Regulation of AR protein level and cell growth via the MID1-α4/PP2A transcriptional regulator complex. MID1, α4 and PP2A form the core of a ribonuclear protein complex that enhances translation of associated mRNAs such as AR mRNA. Physical interaction of the complex components was confirmed in LNCaP cells overexpressing a flag-tagged MID1. MID1 and PP2A were co-precipitated in an α4 pull-down (α4); normal rabbit IgG was used as negative control (IgG). A representative western blot of two independent experiments is shown in (A). Disruption of the complex by MID1 or α4 protein knockdown mimics the effect of metformin.

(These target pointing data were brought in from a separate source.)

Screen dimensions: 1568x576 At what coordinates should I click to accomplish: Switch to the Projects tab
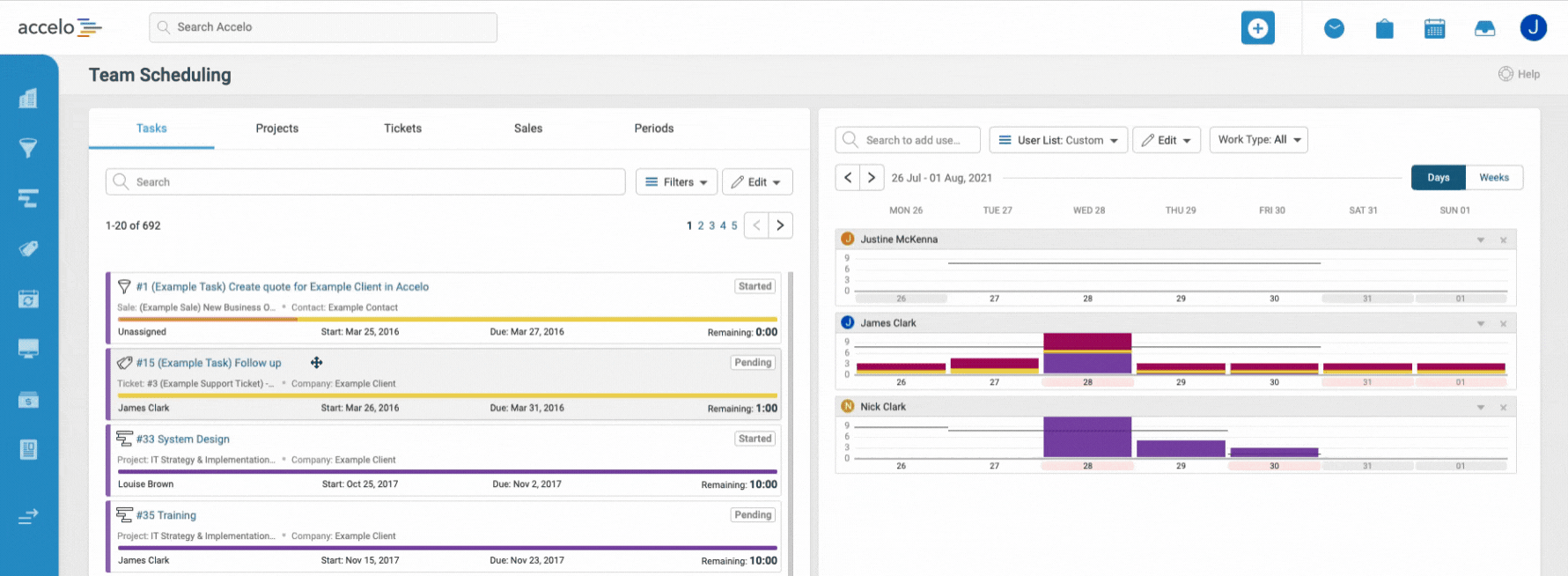click(x=276, y=129)
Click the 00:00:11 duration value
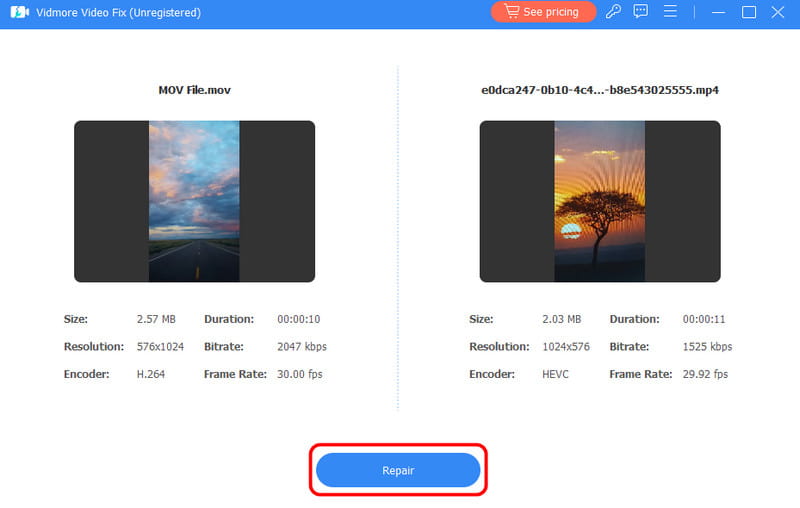This screenshot has height=508, width=800. coord(704,320)
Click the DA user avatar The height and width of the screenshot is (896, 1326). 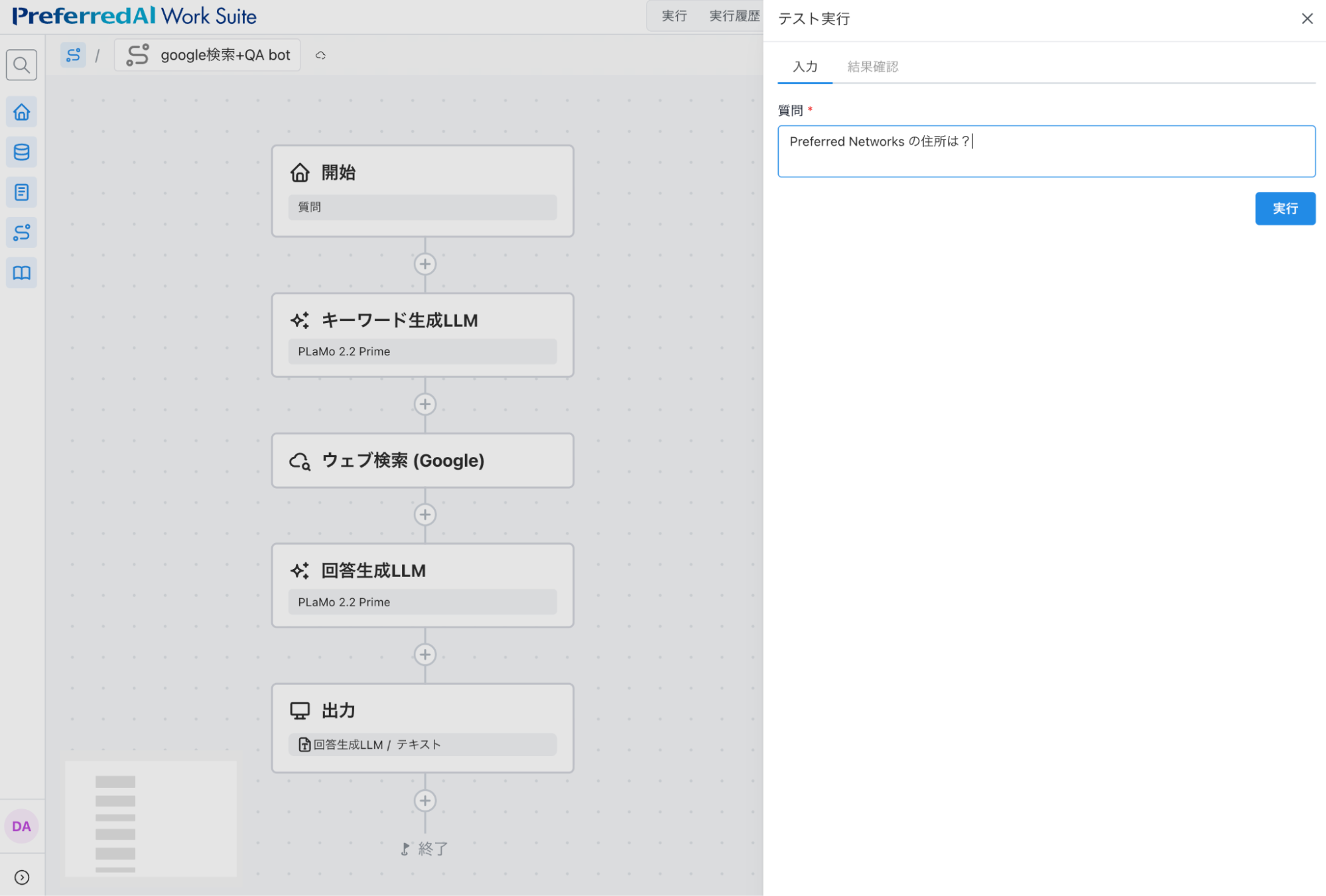pos(21,826)
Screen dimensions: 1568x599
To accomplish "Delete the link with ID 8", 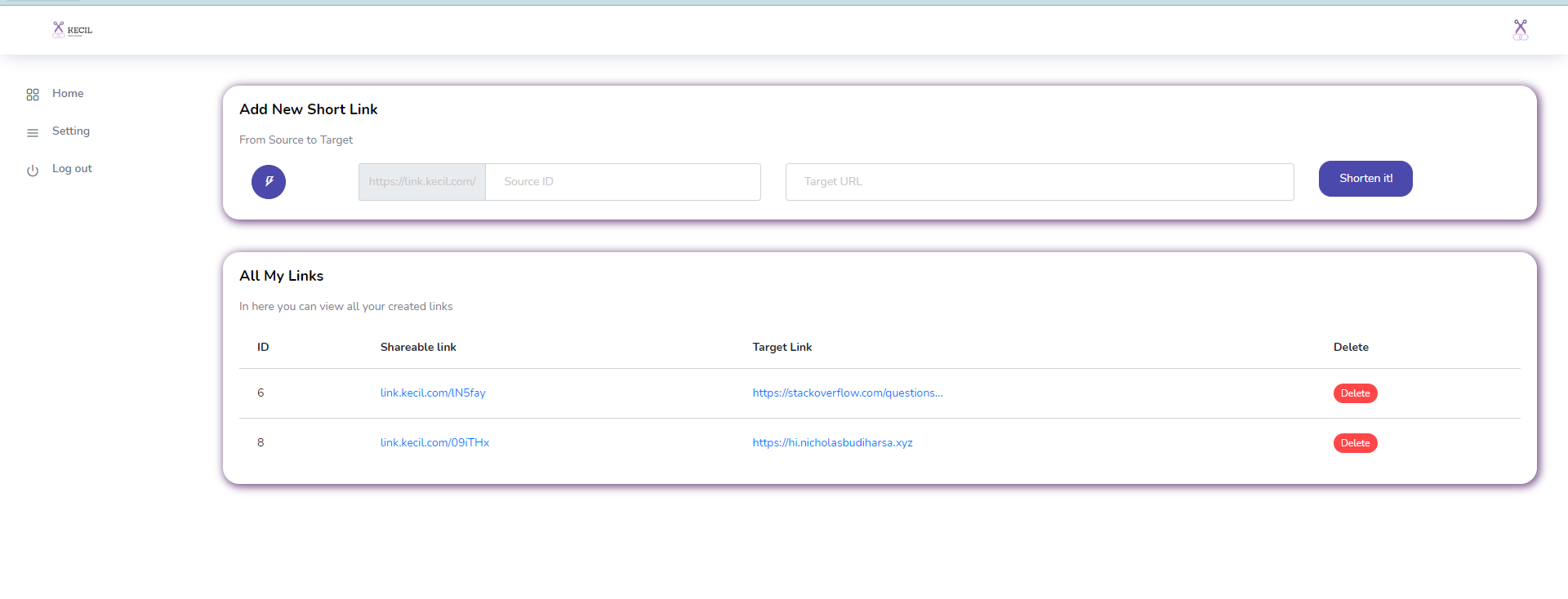I will point(1355,443).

MID1 knockdown in LNCaP and LNCaP-abl cells or α4 in LNCaP cells resulted in a reduction of AR protein levels (B) and the inhibition of cell growth (C). In the AR-negative PC3 cells, MID1 overexpression enhanced, whereas MID1 knockdown inhibited cell growth (D). Successful knockdown or overexpression, respectively, was verified by western blot; inserts show representative fluoroscans (B, D). Luciferase (Luci) siRNA was used as negative control for siRNA transfections, empty vector for overexpression control. Cell numbers were determined after 10 days. Statistical significant differences are indicated as *, p < 0.05; **, p = <0.01 and ***, p < 0.001.

Figure 5

Metformin disrupts the MID1-α4/PP2A complex and releases associated AR mRNA. DuCaP or VCaP prostate cancer cells were treated with 5 mM of metformin or vehicle control for 24 h. Afterwards the MID1-α4/PP2A complex was immunoprecipitated using an α4 specific antibody. Normal rabbit IgG was used as negative control. Complex-associated RNA was isolated and transcribed to cDNA. Using PCR and real-time PCR amplification of an AR cDNA fragment containing the CAG-repeat region (A) or a fragment of the AR hormone-binding region (B), respectively, were amplified. The agarose gel image (A) shows a representative PCR result of 3 independent experiments with DuCaP cells, the histogram (B) shows the relative real-time PCR AR fragment levels standardized to the input amount and normalized to the control for 3 independent experiments for DuCaP and VCaP cells. NeCo, negative control; Inpt, input. PCR primer and fragment information is provided in the supplementary data. Statistical significant differences are indicated as *, p < 0.05; **, p <0.01 and ***, p < 0.001.